Inflation will shape pay bargaining

Maintaining living standards against a background of rising living costs will be the priority in future pay negotiations, according to the leader of Ireland’s largest public service union. Speaking at the Pdforra conference in Killarney today (Wednesday), Fórsa general secretary Kevin Callinan said: “If the return of inflation is sustained over time there will certainly be a renewed focus on the cost of living when negotiations on a new public service deal get underway.”

The latest year-on-year figures show Irish inflation running at 2.85%. With the figure at over 4% in Germany, Mr Callinan pointed to a new tolerance of inflation among European policymakers and central banks. This includes the European Central Bank, which shows no signs of increasing interest rates – its traditional response to growing living costs.

“This approach presents significant opportunities in terms of employment, public services and infrastructure. But it has a different impact on the lower paid in all sectors, for whom cost of living increases are far more than a mere statistical indicator,” he said.

Mr Callinan added that the daily costs borne by workers, particularly the lower paid, are not fully reflected in the Consumer Price Index, which is the standard measure of inflation. “I speak here of rent or mortgage payments, childcare costs, and fuel prices that are set to further rocket. These necessities form very large elements of weekly outgoings for lower and middle income families, regardless of what sector they work in,” he said.

The current two-year public service pay agreement is untypically short, and expires in December 2022. Talks on its successor are expected to get underway in early summer 2021.

Mr Callinan told delegates that the agreement, called Building Momentum, was significantly skewed in favour of lower-paid workers, with a €500 a year floor in pay rises that gives those on lower incomes significantly larger percentage increases than higher-paid staff.

He said improving living standards while poverty-proofing lower pay would fit with the Coalition’s stated objective of moving to a living wage. And he called on the Government to play its part as an employer, noting that many public servants – including in the defence forces – earned below the living wage.

Mr Callinan revealed that Minister McGrath had recently sought ICTU’s views on recognition for workers’ efforts during the Covid pandemic, and that the issue was to be addressed by the Labour Employer Economic Forum (LEEF), which brings together senior representatives of Government, employers and unions.

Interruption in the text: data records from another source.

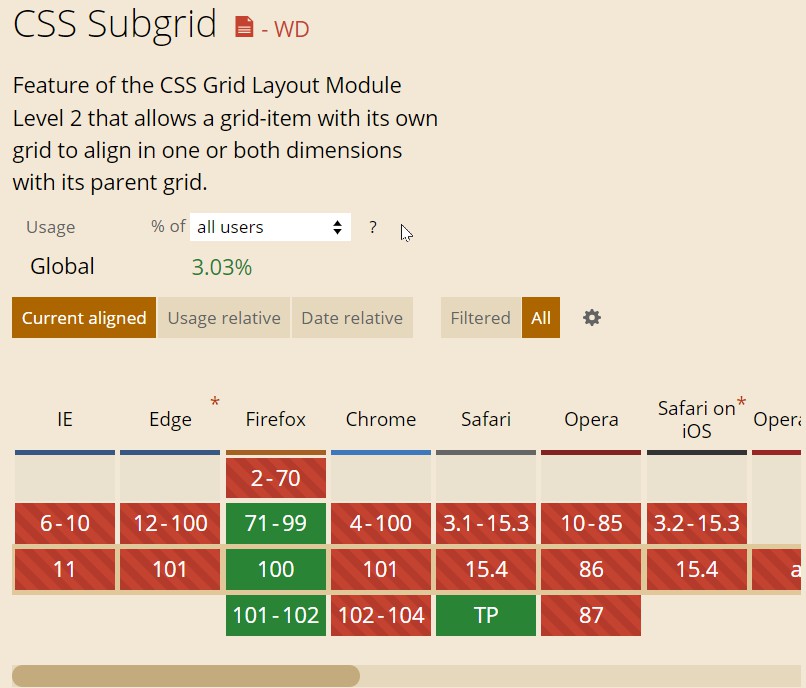Select the Firefox version 100 cell
The width and height of the screenshot is (806, 688).
(x=275, y=569)

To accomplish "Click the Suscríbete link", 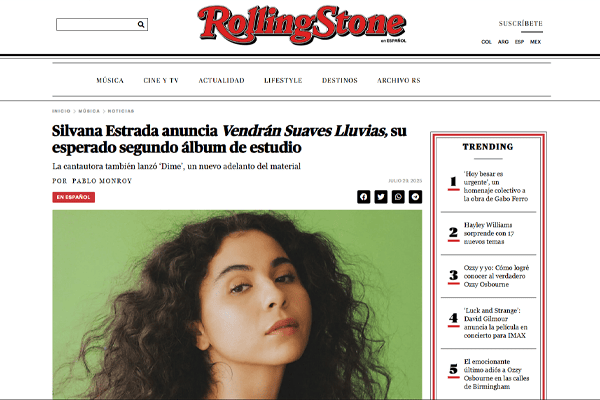I will (521, 23).
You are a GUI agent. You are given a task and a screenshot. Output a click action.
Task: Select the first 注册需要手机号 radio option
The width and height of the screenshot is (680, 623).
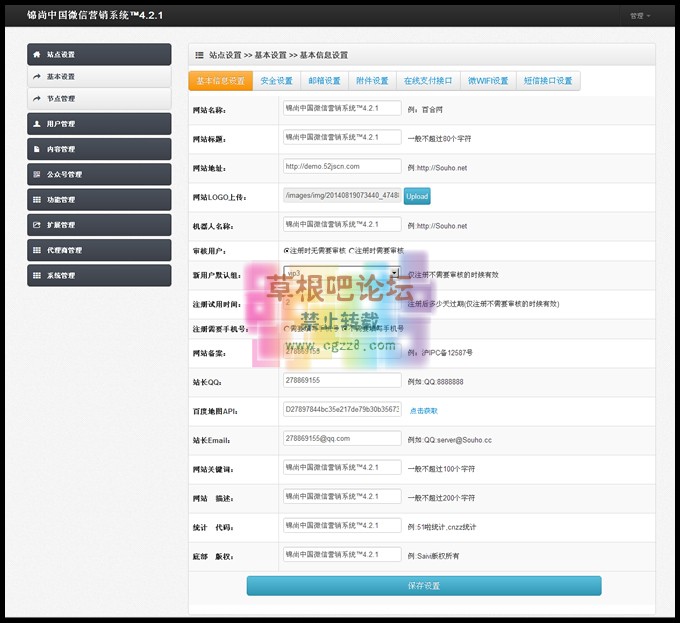[x=287, y=328]
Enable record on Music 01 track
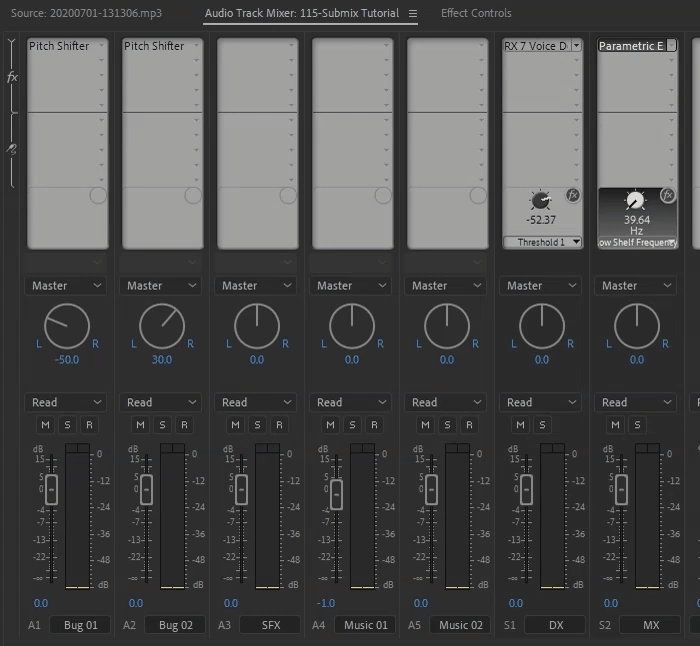The image size is (700, 646). click(374, 425)
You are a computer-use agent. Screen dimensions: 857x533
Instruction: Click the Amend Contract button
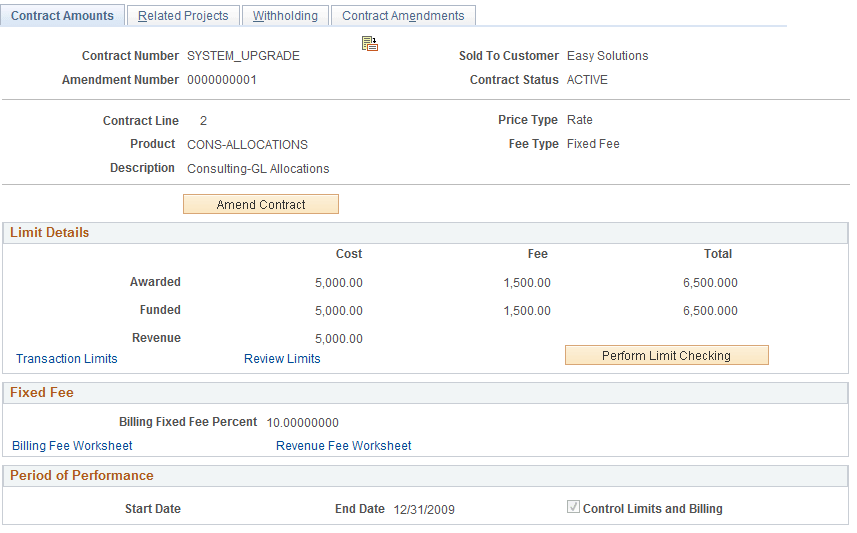coord(261,204)
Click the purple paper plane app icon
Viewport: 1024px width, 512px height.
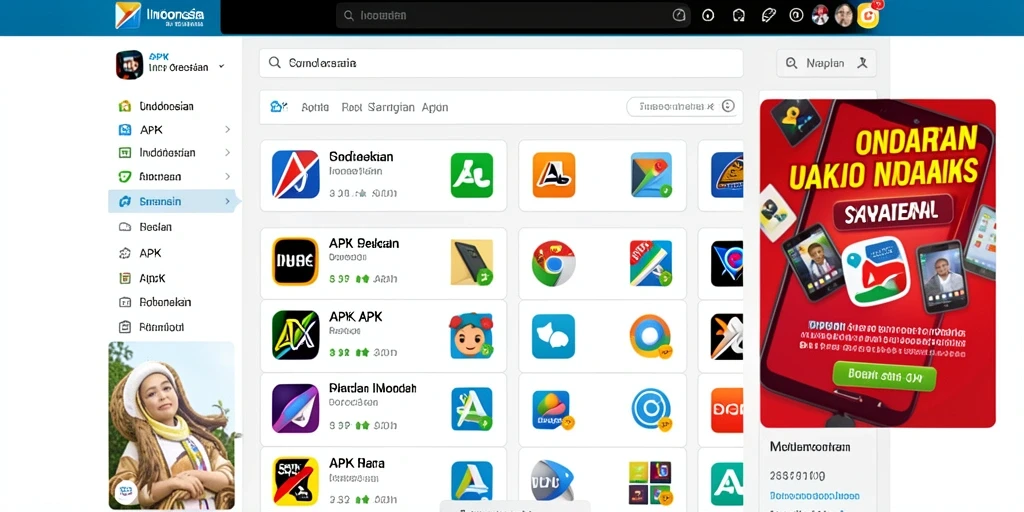(295, 408)
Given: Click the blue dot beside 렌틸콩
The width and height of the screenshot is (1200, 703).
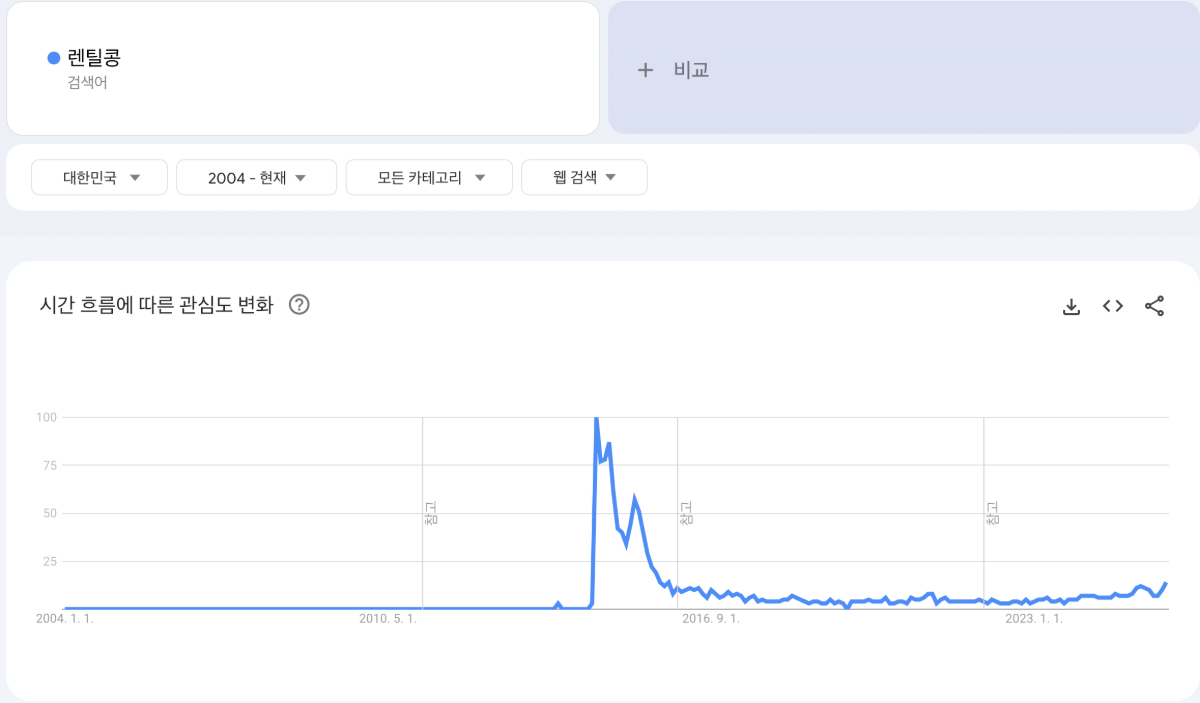Looking at the screenshot, I should 54,58.
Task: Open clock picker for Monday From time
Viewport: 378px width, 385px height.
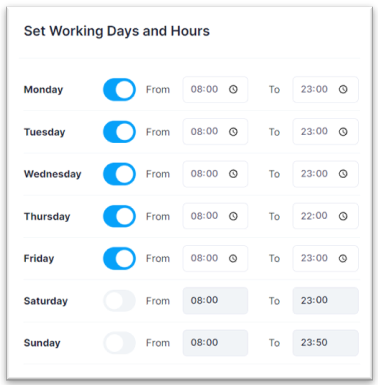Action: [x=233, y=89]
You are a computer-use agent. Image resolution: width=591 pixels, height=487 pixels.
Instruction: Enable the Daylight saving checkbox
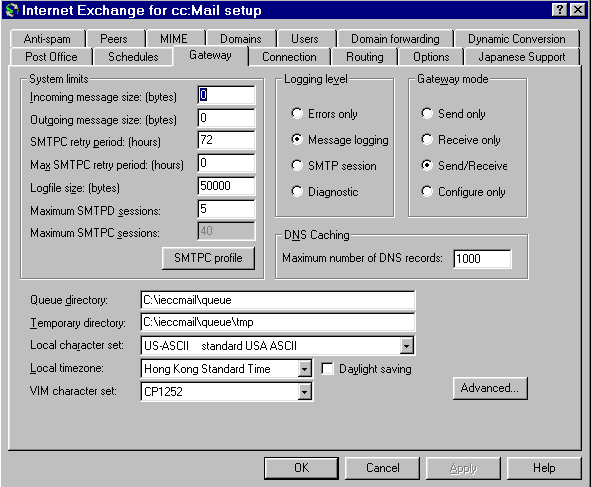tap(327, 368)
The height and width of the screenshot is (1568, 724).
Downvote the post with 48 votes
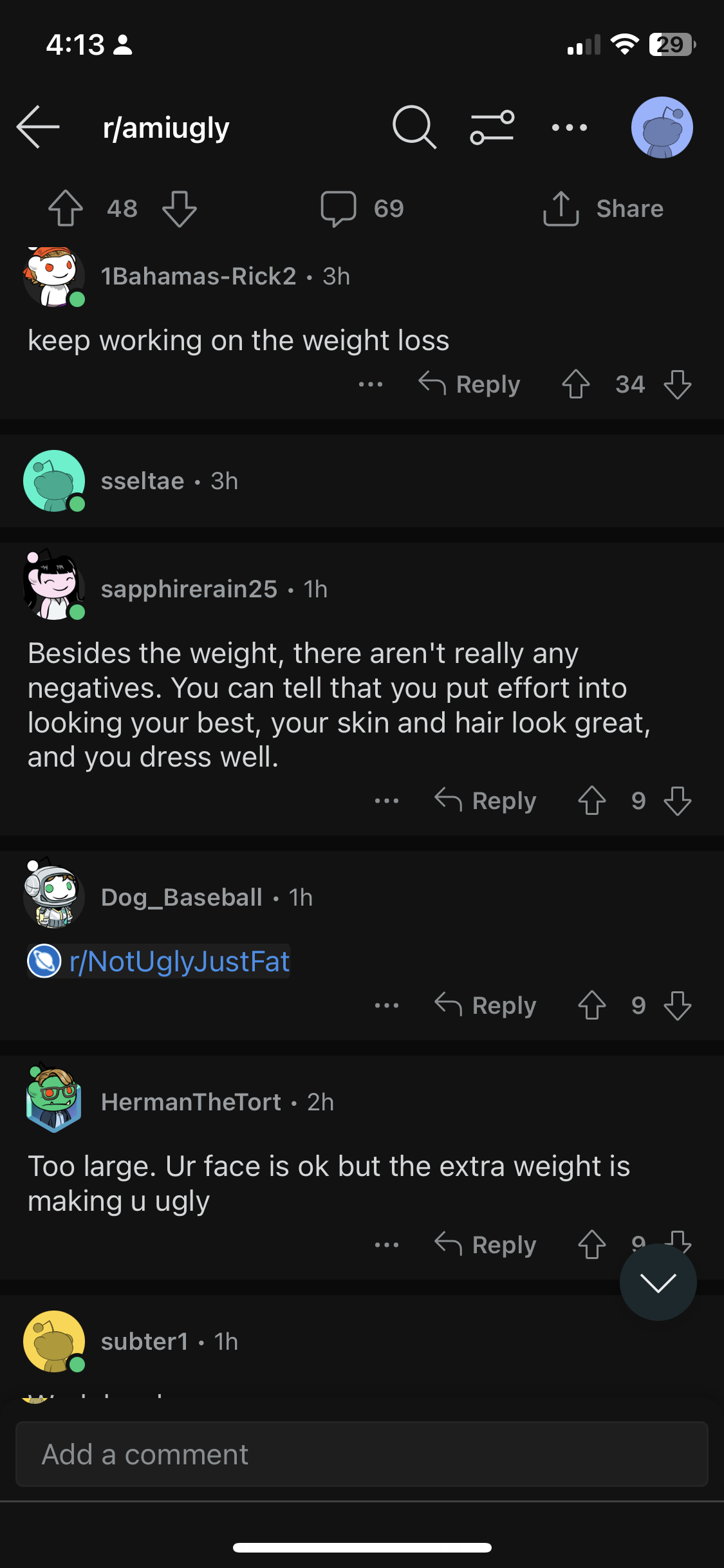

“The competing messages emerging from Government in recent weeks were not helpful, but I hope for an outcome that will bring lasting improvements for workers across the economy. The most effective recognition of the efforts of our health workers would be an unequivocal determination to create the universal health system promised by Sláintecare. But few would not argue that those who truly risked their lives to keep the rest of us safe should get some acknowledgement,” he said.

Mr Callinan also said associations representing defence forces personnel and Gardai should be allowed to affiliate to, or associate with, the Irish Congress of Trade Unions (ICTU) “So that the interests of their members can be represented as equals in a true parity of esteem.”

But he said that ICTU strongly opposed the establishment of a permanent review body to deal with defence force pay, warning that this would herald the end of centralised public service pay agreements. “It would make much more sense for the Irish Government to recognise the value of the system of pay determination that has served the country well in good times and bad,” he said.

“We understand the sensitivity surrounding the role of the military and the different context in relation to the right to strike. But, just as the members of the defence forces stood alongside fellow public servants to keep citizens safe during the pandemic, so too should they receive an equal opportunity to have their pay and conditions dealt with in the same process as their public service colleagues,” he said.